H(P) = -\sum_{x} P(x) \log P(x)

Cross-Entropy

Cross-entropy measures the average number of bits needed to encode information from distribution P using distribution Q:

H(P, Q) = -\sum_{x} P(x) \log Q(x)

Cross-Entropy Loss in Classification

In classification tasks:

$P$ is the true distribution (one-hot labels)
$Q$ is the model's predicted probability distribution (softmax output)

Binary Cross-Entropy

L = -[y \log(\hat{y}) + (1-y) \log(1-\hat{y})]

Where:

$y \in \{0, 1\}$ is the true label
$\hat{y} \in (0, 1)$ is the predicted probability

Categorical Cross-Entropy

L = -\sum_{c=1}^{C} y_c \log(\hat{y}_c)

Since true labels are one-hot, only the log probability of the correct class is computed.

Why Cross-Entropy Instead of MSE?

You might ask: why not just use Mean Squared Error (MSE) to measure classification loss?

Problem 1: Vanishing Gradients

Using MSE + Sigmoid, when predictions are far from correct, gradients actually get smaller:

\frac{\partial L}{\partial z} = (\hat{y} - y) \cdot \hat{y}(1-\hat{y})

When $\hat{y}$ is close to 0 or 1, $\hat{y}(1-\hat{y})$ approaches 0.

Problem 2: Probabilistic Interpretation

Cross-entropy directly relates to probability; minimizing cross-entropy is equivalent to maximum likelihood estimation.

Advantages of Cross-Entropy

Using Cross-Entropy + Softmax, the gradient is very clean:

\frac{\partial L}{\partial z_i} = \hat{y}_i - y_i

The more wrong the prediction, the larger the gradient, the faster the learning!

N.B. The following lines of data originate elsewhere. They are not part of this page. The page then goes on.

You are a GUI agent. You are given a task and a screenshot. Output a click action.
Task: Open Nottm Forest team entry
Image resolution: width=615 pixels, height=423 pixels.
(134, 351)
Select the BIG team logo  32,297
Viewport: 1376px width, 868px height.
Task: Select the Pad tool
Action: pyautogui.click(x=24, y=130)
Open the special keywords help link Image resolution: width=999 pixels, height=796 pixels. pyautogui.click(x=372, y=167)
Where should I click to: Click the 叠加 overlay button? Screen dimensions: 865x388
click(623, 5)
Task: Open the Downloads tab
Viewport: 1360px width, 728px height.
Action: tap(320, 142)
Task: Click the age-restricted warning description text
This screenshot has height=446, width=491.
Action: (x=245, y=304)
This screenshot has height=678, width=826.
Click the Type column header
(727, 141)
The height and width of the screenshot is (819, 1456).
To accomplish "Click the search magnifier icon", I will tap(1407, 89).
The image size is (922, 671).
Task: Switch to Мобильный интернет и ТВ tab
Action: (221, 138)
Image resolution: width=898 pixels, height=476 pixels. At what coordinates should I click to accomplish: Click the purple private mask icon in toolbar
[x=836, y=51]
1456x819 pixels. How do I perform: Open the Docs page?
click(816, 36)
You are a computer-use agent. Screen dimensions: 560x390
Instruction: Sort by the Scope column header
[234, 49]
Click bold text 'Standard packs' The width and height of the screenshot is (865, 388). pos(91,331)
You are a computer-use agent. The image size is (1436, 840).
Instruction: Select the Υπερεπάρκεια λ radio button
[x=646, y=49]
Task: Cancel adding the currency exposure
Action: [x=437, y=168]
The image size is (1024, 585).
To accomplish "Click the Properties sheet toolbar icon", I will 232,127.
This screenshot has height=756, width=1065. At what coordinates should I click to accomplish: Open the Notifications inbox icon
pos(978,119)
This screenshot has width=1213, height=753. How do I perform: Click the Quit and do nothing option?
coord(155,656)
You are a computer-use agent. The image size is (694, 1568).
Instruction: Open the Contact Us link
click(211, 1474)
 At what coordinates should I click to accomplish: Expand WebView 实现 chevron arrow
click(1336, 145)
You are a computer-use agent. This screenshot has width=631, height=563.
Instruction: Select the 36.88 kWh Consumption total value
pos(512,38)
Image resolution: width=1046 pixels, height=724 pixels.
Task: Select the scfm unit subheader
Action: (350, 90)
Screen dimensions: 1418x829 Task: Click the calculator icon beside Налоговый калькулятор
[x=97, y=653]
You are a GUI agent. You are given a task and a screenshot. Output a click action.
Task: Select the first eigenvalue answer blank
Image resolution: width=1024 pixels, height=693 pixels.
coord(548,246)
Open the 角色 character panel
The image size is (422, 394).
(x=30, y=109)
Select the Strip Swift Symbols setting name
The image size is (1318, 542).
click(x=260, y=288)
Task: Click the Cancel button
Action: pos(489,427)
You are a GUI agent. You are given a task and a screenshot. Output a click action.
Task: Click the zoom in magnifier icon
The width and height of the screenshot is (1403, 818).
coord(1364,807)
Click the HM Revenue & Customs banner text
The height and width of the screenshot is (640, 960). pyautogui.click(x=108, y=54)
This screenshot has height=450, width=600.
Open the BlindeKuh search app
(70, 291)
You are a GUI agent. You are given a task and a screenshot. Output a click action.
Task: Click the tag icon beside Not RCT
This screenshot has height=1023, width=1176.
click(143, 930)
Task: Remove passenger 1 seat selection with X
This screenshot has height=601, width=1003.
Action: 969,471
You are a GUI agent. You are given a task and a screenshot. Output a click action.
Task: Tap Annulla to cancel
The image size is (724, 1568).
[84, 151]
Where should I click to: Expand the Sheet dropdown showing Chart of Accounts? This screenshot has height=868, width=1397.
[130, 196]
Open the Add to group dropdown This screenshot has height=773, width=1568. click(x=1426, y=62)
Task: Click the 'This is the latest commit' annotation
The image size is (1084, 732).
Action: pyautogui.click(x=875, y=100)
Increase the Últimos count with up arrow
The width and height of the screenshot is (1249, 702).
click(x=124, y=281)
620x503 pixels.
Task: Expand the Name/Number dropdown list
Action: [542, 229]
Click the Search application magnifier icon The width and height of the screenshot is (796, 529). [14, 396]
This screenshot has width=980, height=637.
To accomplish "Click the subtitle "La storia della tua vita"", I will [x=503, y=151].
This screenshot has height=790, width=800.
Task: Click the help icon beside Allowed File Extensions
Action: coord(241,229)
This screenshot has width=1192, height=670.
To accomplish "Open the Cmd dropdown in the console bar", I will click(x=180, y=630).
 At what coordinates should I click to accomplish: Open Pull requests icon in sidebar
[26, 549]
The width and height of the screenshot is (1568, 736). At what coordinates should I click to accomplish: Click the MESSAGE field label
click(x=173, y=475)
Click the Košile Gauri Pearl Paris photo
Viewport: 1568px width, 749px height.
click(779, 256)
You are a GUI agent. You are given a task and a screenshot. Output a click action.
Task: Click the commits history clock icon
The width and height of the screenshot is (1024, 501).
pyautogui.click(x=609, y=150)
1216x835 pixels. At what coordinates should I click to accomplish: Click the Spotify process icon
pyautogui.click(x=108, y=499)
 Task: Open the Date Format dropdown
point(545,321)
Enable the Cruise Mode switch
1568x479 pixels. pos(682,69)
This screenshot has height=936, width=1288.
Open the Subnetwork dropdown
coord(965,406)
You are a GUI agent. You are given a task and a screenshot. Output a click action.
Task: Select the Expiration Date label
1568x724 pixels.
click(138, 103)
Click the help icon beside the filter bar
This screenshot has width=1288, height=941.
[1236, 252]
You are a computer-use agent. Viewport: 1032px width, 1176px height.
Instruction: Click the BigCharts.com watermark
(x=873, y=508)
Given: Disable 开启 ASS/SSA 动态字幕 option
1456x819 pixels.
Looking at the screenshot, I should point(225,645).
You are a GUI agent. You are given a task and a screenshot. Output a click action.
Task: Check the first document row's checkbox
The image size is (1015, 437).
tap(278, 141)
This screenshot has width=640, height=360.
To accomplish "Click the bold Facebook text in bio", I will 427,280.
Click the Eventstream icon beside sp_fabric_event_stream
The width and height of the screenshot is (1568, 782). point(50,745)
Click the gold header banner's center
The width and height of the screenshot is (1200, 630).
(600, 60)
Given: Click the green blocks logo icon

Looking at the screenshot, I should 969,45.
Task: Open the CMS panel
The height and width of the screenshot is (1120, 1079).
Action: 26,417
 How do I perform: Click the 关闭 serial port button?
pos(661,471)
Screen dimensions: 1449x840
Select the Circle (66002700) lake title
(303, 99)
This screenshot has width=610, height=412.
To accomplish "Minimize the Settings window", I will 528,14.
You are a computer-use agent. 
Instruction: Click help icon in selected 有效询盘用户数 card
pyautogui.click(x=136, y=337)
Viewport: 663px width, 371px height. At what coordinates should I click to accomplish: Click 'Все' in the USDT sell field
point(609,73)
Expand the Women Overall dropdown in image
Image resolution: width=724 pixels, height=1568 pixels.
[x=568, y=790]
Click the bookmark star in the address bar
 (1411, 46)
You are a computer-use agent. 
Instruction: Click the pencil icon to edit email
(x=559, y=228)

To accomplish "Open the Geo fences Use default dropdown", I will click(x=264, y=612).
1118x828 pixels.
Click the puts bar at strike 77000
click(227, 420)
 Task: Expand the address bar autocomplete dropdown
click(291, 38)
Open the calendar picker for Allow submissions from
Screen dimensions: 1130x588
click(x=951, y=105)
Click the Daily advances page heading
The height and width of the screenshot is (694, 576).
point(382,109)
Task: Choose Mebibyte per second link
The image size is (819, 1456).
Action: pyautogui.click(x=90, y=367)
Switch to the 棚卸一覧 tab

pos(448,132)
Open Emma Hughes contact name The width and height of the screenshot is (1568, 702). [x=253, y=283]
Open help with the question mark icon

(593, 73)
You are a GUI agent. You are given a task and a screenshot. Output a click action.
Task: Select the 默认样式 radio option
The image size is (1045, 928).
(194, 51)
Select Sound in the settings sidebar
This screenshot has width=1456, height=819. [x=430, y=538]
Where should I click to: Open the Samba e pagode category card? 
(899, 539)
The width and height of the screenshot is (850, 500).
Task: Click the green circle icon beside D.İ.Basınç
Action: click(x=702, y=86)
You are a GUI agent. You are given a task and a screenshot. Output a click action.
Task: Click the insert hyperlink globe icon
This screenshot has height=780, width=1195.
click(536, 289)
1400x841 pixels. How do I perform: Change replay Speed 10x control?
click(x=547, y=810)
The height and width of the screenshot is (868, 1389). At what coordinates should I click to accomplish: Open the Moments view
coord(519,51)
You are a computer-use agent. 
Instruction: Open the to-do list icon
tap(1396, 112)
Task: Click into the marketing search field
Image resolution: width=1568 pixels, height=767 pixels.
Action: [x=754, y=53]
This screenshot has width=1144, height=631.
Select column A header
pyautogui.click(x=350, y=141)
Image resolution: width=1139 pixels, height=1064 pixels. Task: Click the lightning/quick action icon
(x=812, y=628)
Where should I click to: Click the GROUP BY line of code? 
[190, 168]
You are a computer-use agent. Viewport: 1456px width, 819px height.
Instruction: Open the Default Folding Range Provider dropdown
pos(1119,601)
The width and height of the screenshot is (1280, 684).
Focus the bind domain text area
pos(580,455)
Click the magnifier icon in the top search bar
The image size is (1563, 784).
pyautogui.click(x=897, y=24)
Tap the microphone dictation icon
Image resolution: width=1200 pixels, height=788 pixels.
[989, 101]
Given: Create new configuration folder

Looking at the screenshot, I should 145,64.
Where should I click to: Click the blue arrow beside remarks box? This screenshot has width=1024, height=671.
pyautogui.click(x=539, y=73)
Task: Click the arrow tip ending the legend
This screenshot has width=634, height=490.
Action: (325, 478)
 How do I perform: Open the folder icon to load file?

Intuitive Understanding of Cross-Entropy

Let’s understand cross-entropy behavior with examples:

Case 1: Perfect Prediction

True: Cat (1,0,0)
Predicted: (0.99, 0.005, 0.005)
Loss: $-\log(0.99) \approx 0.01$

Case 2: Uncertain Prediction

True: Cat (1,0,0)
Predicted: (0.6, 0.3, 0.1)
Loss: $-\log(0.6) \approx 0.51$

Case 3: Wrong Prediction

True: Cat (1,0,0)
Predicted: (0.1, 0.8, 0.1)
Loss: $-\log(0.1) \approx 2.30$

Case 4: Extremely Wrong

True: Cat (1,0,0)
Predicted: (0.01, 0.98, 0.01)
Loss: $-\log(0.01) \approx 4.61$

As you can see, the more confidently wrong the prediction, the greater the penalty!

Numerical Stability

When implementing, directly computing $\log(\hat{y})$ can cause problems:

When $\hat{y}$ is close to 0, $\log(\hat{y}) \rightarrow -\infty$

Solutions:

Clip probabilities: $\hat{y} = \text{clip}(\hat{y}, \epsilon, 1-\epsilon)$
Combined computation: Merge softmax and cross-entropy, use log-softmax

Variants and Extensions

1. Weighted Cross-Entropy
Handles class imbalance:

L = -\sum_{c} w_c \cdot y_c \log(\hat{y}_c)

2. Focal Loss
Focuses on hard-to-classify samples:

L = -\sum_{c} (1-\hat{y}_c)^\gamma \cdot y_c \log(\hat{y}_c)

3. Label Smoothing
Prevents overconfidence:

y_{smooth} = (1-\epsilon) \cdot y + \frac{\epsilon}{C}

Cross-Entropy vs KL Divergence

Cross-entropy is closely related to KL divergence (relative entropy):

D_{KL}(P||Q) = H(P,Q) - H(P)

Since $H(P)$ is constant (in classification tasks), minimizing cross-entropy is equivalent to minimizing KL divergence.

Applications

Cross-entropy loss is widely used in:

Image classification
Text classification
Language models
Object detection
Semantic segmentation
And almost all classification tasks

Understanding cross-entropy loss is a key step in mastering deep learning classification models. It connects information theory with machine learning, providing both theoretical foundation and practical guidance for model training.